We often will try to categorize things into what we already know. This tendency compels us to assume we know what the buyer wants and, worse, what the buyer qualifies for in terms of a purchase price.
Buyer qualification is about more than finances, however; it relates to the desire and ability to buy. It is as much emotional as it is financial. Some people just aren’t ready to buy.
To effectively conduct a buyer qualification the agent must meet with the buyer – I mean face-to-face. The preferred meeting location is at the office, although meeting at a restaurant or at the prospect’s home is also workable. The interview should be conducted with a prewritten and branded form that the agent fills out during the discussion. The form lends credibility to the process and professionalism to the agent. The process of buyer qualification can be broken down into seven distinct steps.

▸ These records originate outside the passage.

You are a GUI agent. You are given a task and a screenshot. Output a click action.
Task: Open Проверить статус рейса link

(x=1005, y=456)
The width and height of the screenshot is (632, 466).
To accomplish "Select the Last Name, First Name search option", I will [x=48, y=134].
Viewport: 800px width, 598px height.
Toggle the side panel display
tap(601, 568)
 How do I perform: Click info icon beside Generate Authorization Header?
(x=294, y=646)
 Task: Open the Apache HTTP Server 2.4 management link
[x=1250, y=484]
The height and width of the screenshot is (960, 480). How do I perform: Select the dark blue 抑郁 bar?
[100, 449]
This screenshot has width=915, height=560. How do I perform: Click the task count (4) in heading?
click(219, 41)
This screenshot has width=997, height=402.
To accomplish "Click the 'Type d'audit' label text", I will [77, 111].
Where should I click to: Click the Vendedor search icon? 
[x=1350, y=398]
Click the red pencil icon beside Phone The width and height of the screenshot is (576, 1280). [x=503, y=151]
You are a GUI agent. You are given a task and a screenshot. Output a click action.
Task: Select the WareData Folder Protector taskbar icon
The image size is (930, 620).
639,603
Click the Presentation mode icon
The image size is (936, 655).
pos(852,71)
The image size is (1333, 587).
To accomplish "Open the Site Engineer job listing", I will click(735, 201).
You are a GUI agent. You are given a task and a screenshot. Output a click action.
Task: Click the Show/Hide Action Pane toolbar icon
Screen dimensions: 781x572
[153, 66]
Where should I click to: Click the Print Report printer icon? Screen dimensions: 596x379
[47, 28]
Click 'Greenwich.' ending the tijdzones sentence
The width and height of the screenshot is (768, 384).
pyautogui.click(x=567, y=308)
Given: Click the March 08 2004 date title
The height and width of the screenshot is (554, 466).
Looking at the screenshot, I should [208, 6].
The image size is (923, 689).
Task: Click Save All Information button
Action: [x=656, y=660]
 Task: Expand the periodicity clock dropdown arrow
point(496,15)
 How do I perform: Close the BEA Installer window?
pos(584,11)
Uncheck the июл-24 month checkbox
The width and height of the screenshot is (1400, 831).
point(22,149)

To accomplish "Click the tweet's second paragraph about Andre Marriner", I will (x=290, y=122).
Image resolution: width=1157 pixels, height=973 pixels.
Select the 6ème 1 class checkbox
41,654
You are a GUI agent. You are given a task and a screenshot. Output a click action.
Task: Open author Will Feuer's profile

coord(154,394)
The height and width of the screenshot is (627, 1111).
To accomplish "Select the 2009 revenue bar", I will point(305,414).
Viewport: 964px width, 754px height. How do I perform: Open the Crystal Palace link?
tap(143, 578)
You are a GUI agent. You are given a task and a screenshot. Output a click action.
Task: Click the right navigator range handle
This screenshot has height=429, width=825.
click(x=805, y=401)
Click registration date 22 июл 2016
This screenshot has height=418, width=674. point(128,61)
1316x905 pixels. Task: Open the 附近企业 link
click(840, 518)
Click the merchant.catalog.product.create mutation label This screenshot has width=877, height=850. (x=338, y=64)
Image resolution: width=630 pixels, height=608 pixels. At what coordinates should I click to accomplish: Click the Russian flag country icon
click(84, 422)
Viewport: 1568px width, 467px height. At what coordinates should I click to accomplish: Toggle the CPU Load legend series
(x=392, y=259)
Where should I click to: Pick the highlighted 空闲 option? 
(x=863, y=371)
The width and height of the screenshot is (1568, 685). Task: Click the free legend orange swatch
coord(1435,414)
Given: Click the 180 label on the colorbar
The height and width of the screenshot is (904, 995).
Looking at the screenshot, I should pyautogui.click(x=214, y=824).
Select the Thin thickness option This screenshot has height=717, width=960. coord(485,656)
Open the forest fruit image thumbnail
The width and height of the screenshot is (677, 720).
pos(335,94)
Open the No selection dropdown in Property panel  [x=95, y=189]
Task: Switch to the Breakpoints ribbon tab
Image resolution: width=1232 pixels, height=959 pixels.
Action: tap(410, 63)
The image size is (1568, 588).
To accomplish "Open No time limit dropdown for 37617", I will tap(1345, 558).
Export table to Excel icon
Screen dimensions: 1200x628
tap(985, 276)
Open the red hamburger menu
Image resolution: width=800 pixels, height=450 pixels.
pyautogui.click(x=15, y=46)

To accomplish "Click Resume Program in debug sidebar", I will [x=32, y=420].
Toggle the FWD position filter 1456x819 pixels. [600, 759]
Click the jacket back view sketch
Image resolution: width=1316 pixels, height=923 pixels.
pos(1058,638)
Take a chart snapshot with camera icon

Do not overlook the referral.
By systematically moving from one subject to the next the agent looks professional and earns the buyer’s respect and trust. Furthermore, the agent obtains the information needed to achieve success for the buyer.
Many people believe that the best place to start building rapport with a prospective new buyer is at the house that they are interested in seeing. Rather than inviting them into the office for a face-to-face meeting they arrange to show the buyer a few houses. The idea is that they will soft-sell the idea of qualification. The challenge with this approach is that a few houses often turns into several more houses for the next appointment and then the next appointment, and the buyer qualification process is pieced together through a series of brief, sometimes awkward conversations between property showings.
Too often this approach leads to disappointment and heartache that could have been avoided if the Realtor had insisted upon a professional qualification.
Let us also address the importance of Realtors being able to perform their own financial qualification. Some agents create unnecessary delays by delegating the financial qualification step to a mortgage lender.
Realtors do not need to be familiar with every loan program in the market to be reasonably proficient at qualifying buyers. Using simple formulas and conversational techniques a Realtor can very quickly estimate a buyer’s financial ability.
A conservative estimate would be that a buyer’s house payment should not exceed 28% of their gross monthly income and their overall debt, including housing, should not be greater than 36% of their monthly income. We know this.
So in conversation with a buyer we could say, “…so for instance, if you make $60,000 per year then you could afford a house payment of 28% of $5000 per month, or (using your calculator) that would be $1,400 per month. How does that compare to your current rent?” Posed this way the dialog encourages the buyer to correct your calculations with the accurate figures – “well actually I make $70,000 per year.” Furthermore, by comparing the monthly payment with their rent the conversation is framed in a context that the buyer can relate to. This will invariably create a reaction from the buyer – either “oh no, there’s no way I can afford that,” or “that sounds reasonable; it’s about what we were expecting.” Now were qualifying buyers.
This conversation adds value to the buyer’s experience with you and clearly establishes you as a pro. It also opens up a more detailed dialog where you can ask about other debt and educate them about how that relates to qualifying for a mortgage. It can also open up a conversation about their credit. The line I like best is simply, “how’s your credit?” Used at the end of an honest dialog about income and debt that question usually gets a very honest response. Use that question early, and you can’t necessarily rely on the response to be valid.
Certainly, you will want to follow up your financial qualification with an appointment with a mortgage loan officer to get a firm preapproval. However, with the basic qualification process that we have discussed you can immediately have a fair degree of confidence in a buyer’s ability to buy, and therefore, begin to show them properties without doubt.
The bottom line is that when you begin to routinely qualify buyers you take control of your business.